A little more than a decade after California voters narrowly approved a ballot proposition to build an 800-mile high-speed rail system for $35 billion, with completion promised for next year, the project has been derailed by gross government incompetence and malfeasance.

The remarkable (and very public) beginning of the end for the state-run rail project occurred last Tuesday, when newly elected California Gov. Gavin Newsom declared in his state-of-the-state address that, “The project, as currently planned, would cost too much and take too long. …there simply isn’t a path to get from Sacramento to San Diego, let alone from San Francisco to LA.”

So instead of build out a high-speed rail system that was promised to voters to span the length of the state, whisking travelers from San Francisco to Los Angeles in only 2 hours and 20 minutes, Gov. Newsom proposed completing a 140-mile segment of the route in the middle of state’s agricultural region, connecting Merced to Bakersfield.

Gov. Newsom didn’t directly admit to it, but among the reasons he had to scale back high-speed rail were competing budgetary priorities. The progressives who now control every lever of state government want to provide more government health coverage for 1.2 million illegal immigrants and more government housing for the working poor—programs that, if fully funded, would demand $4 billion or more from California’s budget (about what the rail project would need every year for more than 20 years to complete).

Gov. Newsom’s candid admission drew a rapid response from President Trump, who tweeted the following day,

California has been forced to cancel the massive bullet train project after having spent and wasted many billions of dollars. They owe the Federal Government three and a half billion dollars. We want that money back now. Whole project is a ‘green’ disaster!”

And now, the formal federal response to the President’s tweet has arrived in the form of a letter from the Federal Railroad Administration to the California High-Speed Rail Authority declaring the federal government’s intent to terminate its agreement and de-obligate $929 million in unspent funds, while seeking to recover the $2.5 billion in federal funding already spent.

In ending the agreement, Ronald Batory, the administrator of the Federal Railroad Administration noted that California wasn’t spending enough money to finish the project on schedule in 2022. Further, Batory wrote, the California High-Speed Rail Authority was consistently late in providing financial reports, observing that “…over 40 reports and deliverables are delinquent or do not contain the type of information or level of detail necessary” to allow the federal government to effectively oversee the project’s performance.

Upon receipt of the Federal Railroad Administration’s letter, Gov. Newsom declared that the whole thing was nothing more than retaliation from Pres. Trump for California’s lawsuit against the administration’s national emergency declaration for border security.

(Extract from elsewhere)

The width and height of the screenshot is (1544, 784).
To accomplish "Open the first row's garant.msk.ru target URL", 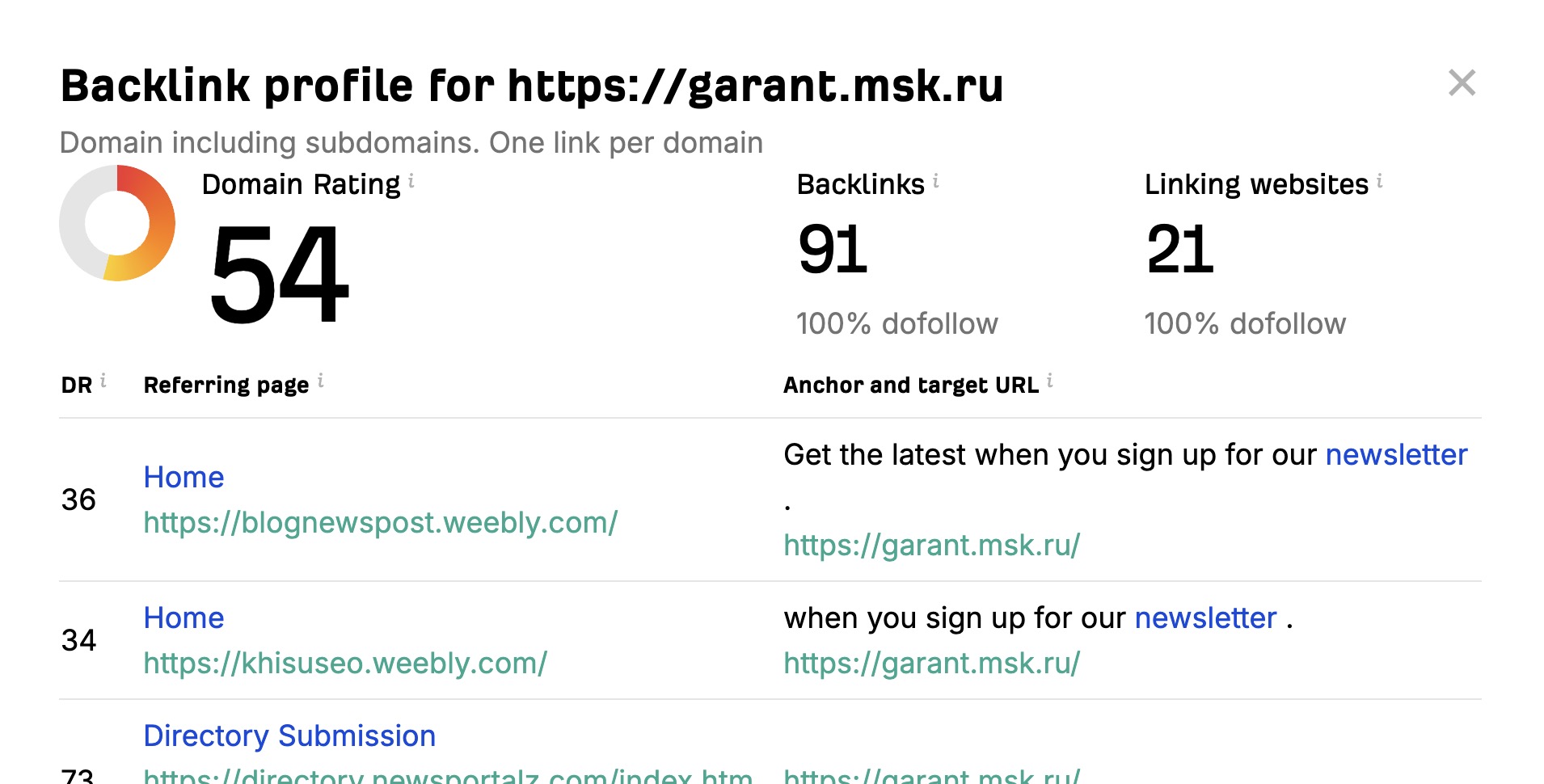I will (x=931, y=545).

But the train’s problems have been years in the making.

Initially approved by the legislature in 2002, the $10 billion high-speed rail bond was pulled from the 2004 ballot over fears that voters in cash-strapped California wouldn’t approve the new debt. After being delayed again in 2006, the legislature placed the rail bond on the 2008 ballot, confident that, with Obama at the top of the ticket, enough voters in favor of the project would turn out. It passed with 52.6% of the vote.

Passage of the ballot initiative empowered the California High-Speed Rail Authority to award contracts to begin work. But, as with many voter-approved initiatives in California, the people’s elected representatives were virtually frozen out of any governance role. Gov. Newsom admitted as much in his state-of-the-state address when he said of the project, “There’s been too little oversight and not enough transparency.”

The project’s estimated costs quickly almost tripled from the $35 billion promised to the voters to $98 billion, prompting a scaling back of the ambitious plans. The train’s travel time slowed considerably as fiscal reality dictated a less-advanced design, while the estimated passenger ticket prices more than doubled, making the trip slower and more expensive than a direct flight on Southwest Airlines (cost: $59) from L.A. to San Francisco. In addition, since the system was promised to voters as not requiring taxes to build it or operate it, it forced the bureaucrats staffing it to gin up fantastical ridership projections, projecting that it would be used largely by commuters who would be willing to fork out $1,220 per month to support the train’s costs.

Further, the lack of oversight from elected officials increased the likelihood that sweetheart contract awards were made to the powerful and connected for financial, legal, and environmental consulting services, as well as to the trade unions and construction companies who made campaign contributions to pass the ballot initiative.

While Gov. Newsom may be complaining loudly about President Trump’s attack on his billions of dollars over-budget and years-late train, the fact is, Trump’s criticism may allow California a way out of spending billions more on a failed project.